-- YOUR INSTRUCTIONS --
Please rewrite the records below with "Impressum" changed to "Kontakt" and everything else left as it is.
— START —
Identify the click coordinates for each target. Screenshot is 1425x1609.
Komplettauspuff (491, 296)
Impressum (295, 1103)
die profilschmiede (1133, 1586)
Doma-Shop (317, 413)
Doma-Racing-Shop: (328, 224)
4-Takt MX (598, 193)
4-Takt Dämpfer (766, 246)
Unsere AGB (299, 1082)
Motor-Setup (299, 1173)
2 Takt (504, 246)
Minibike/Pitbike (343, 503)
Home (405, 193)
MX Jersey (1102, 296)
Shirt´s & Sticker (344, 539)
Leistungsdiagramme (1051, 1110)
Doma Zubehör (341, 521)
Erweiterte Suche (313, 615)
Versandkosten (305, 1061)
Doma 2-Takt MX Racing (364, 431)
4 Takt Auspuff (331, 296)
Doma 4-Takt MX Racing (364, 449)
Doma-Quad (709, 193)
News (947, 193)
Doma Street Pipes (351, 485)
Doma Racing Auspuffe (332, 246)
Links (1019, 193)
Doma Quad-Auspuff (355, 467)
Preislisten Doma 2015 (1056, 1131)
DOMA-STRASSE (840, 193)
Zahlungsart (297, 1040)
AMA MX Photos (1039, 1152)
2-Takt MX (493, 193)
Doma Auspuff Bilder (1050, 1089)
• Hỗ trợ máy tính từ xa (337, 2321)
— END —
-- COMPLETE ANSWER --
Identify the click coordinates for each target. Screenshot is 1425x1609.
Komplettauspuff (491, 296)
Kontakt (295, 1103)
die profilschmiede (1133, 1586)
Doma-Shop (317, 413)
Doma-Racing-Shop: (328, 224)
4-Takt MX (598, 193)
4-Takt Dämpfer (766, 246)
Unsere AGB (299, 1082)
Motor-Setup (299, 1173)
2 Takt (504, 246)
Minibike/Pitbike (343, 503)
Home (405, 193)
MX Jersey (1102, 296)
Shirt´s & Sticker (344, 539)
Leistungsdiagramme (1051, 1110)
Doma Zubehör (341, 521)
Erweiterte Suche (313, 615)
Versandkosten (305, 1061)
Doma 2-Takt MX Racing (364, 431)
4 Takt Auspuff (331, 296)
Doma 4-Takt MX Racing (364, 449)
Doma-Quad (709, 193)
News (947, 193)
Doma Street Pipes (351, 485)
Doma Racing Auspuffe (332, 246)
Links (1019, 193)
Doma Quad-Auspuff (355, 467)
Preislisten Doma 2015 (1056, 1131)
DOMA-STRASSE (840, 193)
Zahlungsart (297, 1040)
AMA MX Photos (1039, 1152)
2-Takt MX (493, 193)
Doma Auspuff Bilder (1050, 1089)
• Hỗ trợ máy tính từ xa (337, 2321)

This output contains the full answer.